Excerpt to read ->
In the spring of 1968 I was in Hue, Viet Nam, a brief stop before returning to my base. I spent the evening in a tent with some other young guys one of whom was from the San Francisco area who had been a guitar player in a rock band. He turned us all on to a John Mayall album that is commonly referred to as the "Beano" album, a reference to the cover where one member of the band, maybe Clapton is reading a Beano comic book. It was my first experience of being truly awakened by something. From that day on I wanted to play guitar.

When I came home I started playing only to find out how difficult teaching yourself can be. You can imagine how frustrating it was to find that electric guitar didn't come naturally to me, and my brief stint in a rock band was frustrating and intimidating. This, in a sense, was my first experience with what I am going to call "parts." This part of me that wanted to be a blues or fusion guitarist just wasn't that great. It needed to be intuitive and creative, and this didn't align with another part of me, the very logical and visual brain. I learned by seeing or reading, not by hearing.

Listed entries ->

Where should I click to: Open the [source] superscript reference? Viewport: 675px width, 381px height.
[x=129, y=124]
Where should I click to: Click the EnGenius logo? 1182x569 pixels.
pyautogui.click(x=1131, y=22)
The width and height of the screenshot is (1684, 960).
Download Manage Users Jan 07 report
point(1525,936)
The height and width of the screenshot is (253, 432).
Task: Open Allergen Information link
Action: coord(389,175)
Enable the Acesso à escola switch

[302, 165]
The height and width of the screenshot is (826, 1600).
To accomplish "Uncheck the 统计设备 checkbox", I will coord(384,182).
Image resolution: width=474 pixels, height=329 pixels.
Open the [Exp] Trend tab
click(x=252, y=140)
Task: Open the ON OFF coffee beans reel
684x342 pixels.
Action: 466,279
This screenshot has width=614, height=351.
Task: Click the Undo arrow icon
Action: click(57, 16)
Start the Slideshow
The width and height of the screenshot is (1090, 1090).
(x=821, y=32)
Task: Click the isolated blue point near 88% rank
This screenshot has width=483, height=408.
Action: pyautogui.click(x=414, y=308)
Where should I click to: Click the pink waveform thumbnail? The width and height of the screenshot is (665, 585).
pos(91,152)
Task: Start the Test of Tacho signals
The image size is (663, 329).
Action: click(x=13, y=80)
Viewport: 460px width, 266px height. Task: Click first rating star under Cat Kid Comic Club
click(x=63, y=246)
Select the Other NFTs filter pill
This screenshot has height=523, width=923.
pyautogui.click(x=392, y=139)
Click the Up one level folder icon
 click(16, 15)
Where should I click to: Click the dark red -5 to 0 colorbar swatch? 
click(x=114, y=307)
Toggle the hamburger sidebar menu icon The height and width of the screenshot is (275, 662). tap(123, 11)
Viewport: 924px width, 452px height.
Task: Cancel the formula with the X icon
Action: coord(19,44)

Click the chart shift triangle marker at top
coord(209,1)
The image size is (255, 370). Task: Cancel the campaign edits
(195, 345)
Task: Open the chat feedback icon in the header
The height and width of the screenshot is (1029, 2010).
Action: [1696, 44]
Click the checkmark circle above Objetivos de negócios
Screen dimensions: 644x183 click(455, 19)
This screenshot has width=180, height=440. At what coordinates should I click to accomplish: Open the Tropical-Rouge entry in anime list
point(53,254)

Task to complete -> Transcribe the guitar-learning passage above word for word, from its first sentence to its last.

Exercise answer ->
In the spring of 1968 I was in Hue, Viet Nam, a brief stop before returning to my base. I spent the evening in a tent with some other young guys one of whom was from the San Francisco area who had been a guitar player in a rock band. He turned us all on to a John Mayall album that is commonly referred to as the "Beano" album, a reference to the cover where one member of the band, maybe Clapton is reading a Beano comic book. It was my first experience of being truly awakened by something. From that day on I wanted to play guitar.

When I came home I started playing only to find out how difficult teaching yourself can be. You can imagine how frustrating it was to find that electric guitar didn't come naturally to me, and my brief stint in a rock band was frustrating and intimidating. This, in a sense, was my first experience with what I am going to call "parts." This part of me that wanted to be a blues or fusion guitarist just wasn't that great. It needed to be intuitive and creative, and this didn't align with another part of me, the very logical and visual brain. I learned by seeing or reading, not by hearing.